In the excerpt on early twentieth-century American art, which collectors did the more radical New York set circulate around?
──────── Excerpt
Meanwhile, the situation in America was not one of a need for order no matter what the costs. America was not faced with a Hobson’s choice between totalitarianism versus the need for peace no matter what the costs or accommodation to the forces of “order.” Although the nation participated reluctantly in the Great War, America had traditionally been isolationist in its mindset towards European art, preferring its own utilitarian culture of necessity.  The idea of art-for-art’s-sake, so dear to Europeans, was alien to Americans.  Art was a useless luxury.  What art there was existed in New York.  Despite the brush with the avant-garde of Europe at the 1913 Armory Show, conservative and backward versions of outdated art styles from the Old Country, such as the regressive realism of the Ashcan School.

But the early twentieth-century artists of the Ashcan School suited American audiences who had always preferred realism and art about themselves.  Nevertheless, there were two small groups of avant-garde artists in New York, the group of artists around Alfred Stieglitz, the American Modernists: Paul Strand, Georgia O’Keeffe, Marsden Hartley, Arthur Dove, John Marin, Charles Sheeler, and Charles Demuth.  Coexisting and crossing paths with the Stieglitz group were a more radical set circulating around the collectors, Walter and Louise Arensberg.  The New York Dada, consisting largely of Marcel Duchamp and Man Ray, was only tangentially related to the Dada groups in Europe and was arguably more significant for artists in the fifties than the artists of the forties.

At any rate, these early twentieth century movements were no longer coherent groups by the thirties and the members were scattered and had gone on to follow their personal interests.  The exhaustion of American Modernism and Dada left a space that was filled by nationalist art movements, the regionalism of Thomas Hart Benton and Grant Wood and the political activism of Social Realists, such as Ben Shahn.  The decade of the thirties was a decade of “American” art, not the “American” art of Sheeler and Demuth and Stuart Davis and Ralston Crawford, all of which celebrated the industry of the nation, but the folksy, rural agrarian tradition of “Americana.” In contrast, Social Realism and versions of politically active art practiced by the Mexican muralists introduced content that attempted to reveal the grim truth of the Depression.
────────────────
──────── Dataset extract
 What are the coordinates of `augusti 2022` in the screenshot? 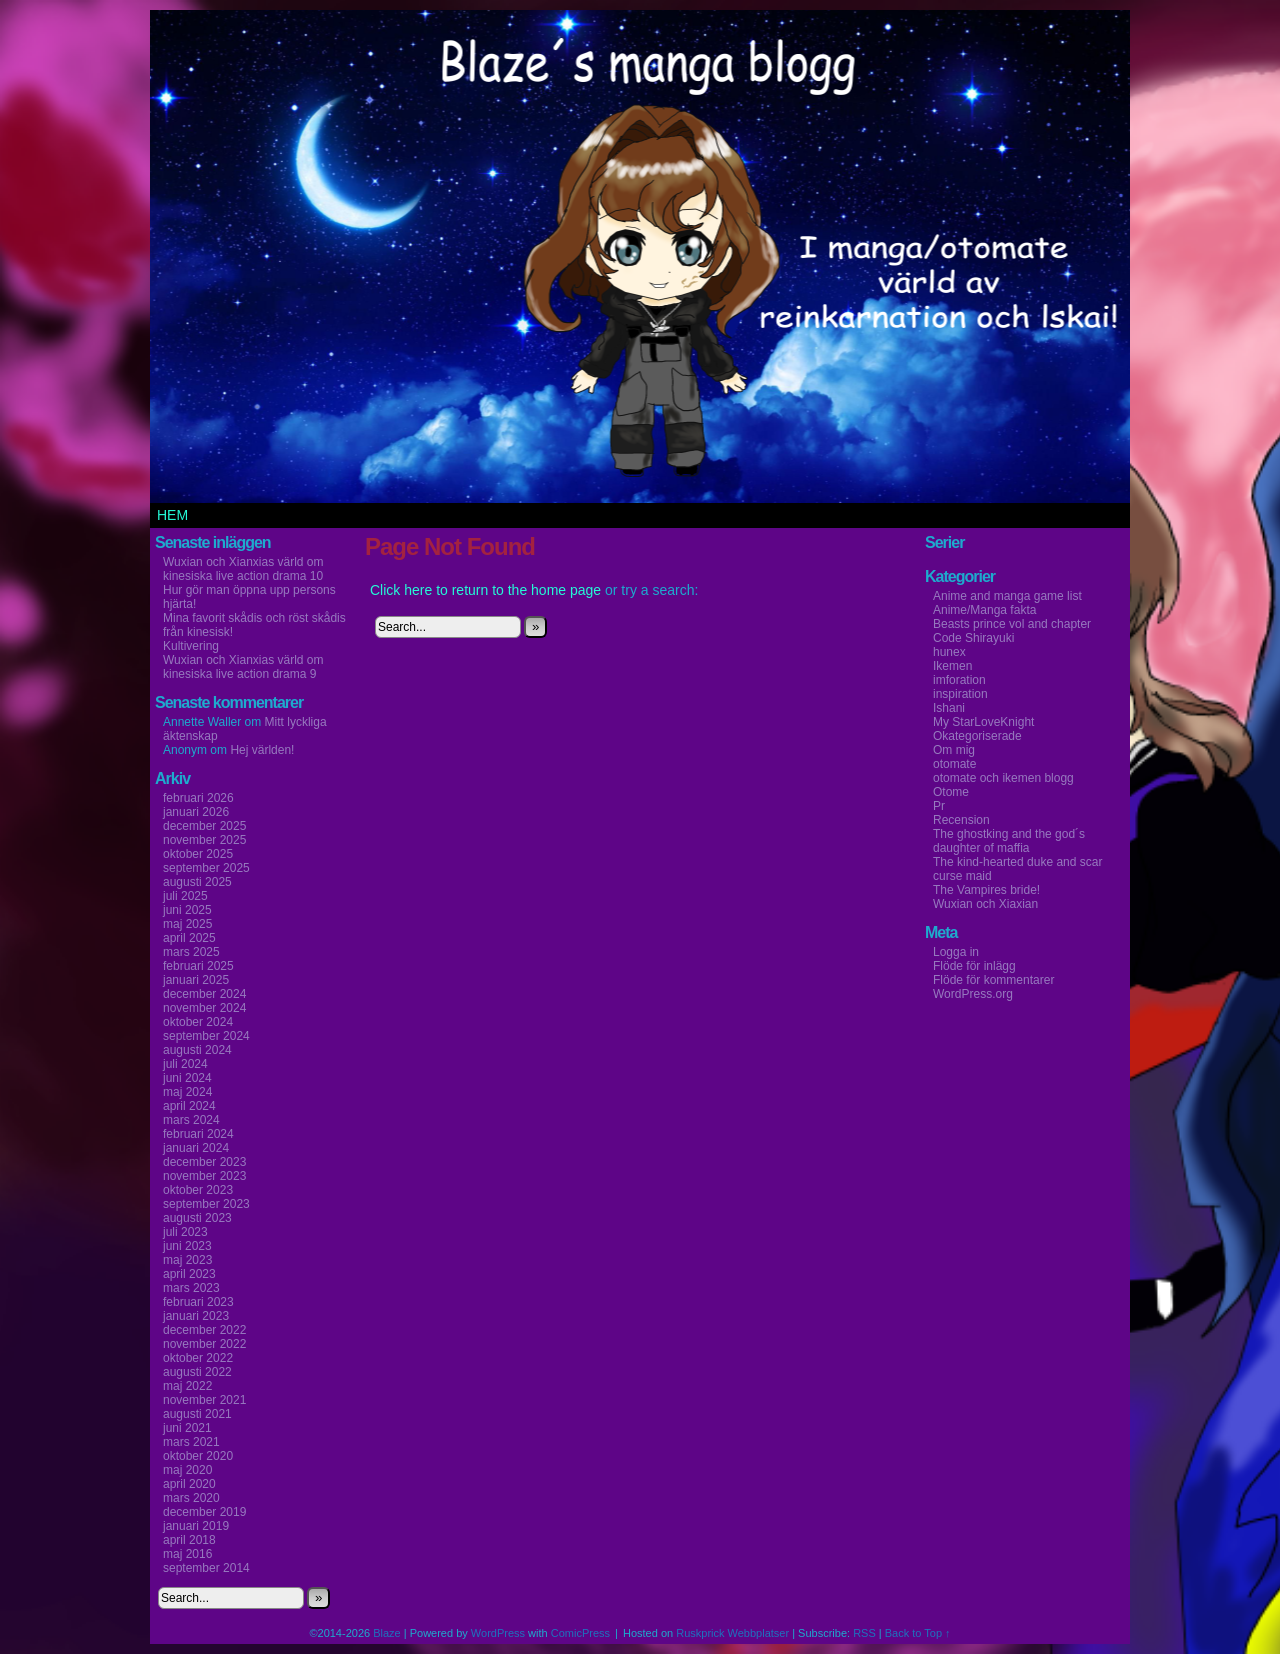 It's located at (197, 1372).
────────────────
**Solution:**
Walter and Louise Arensberg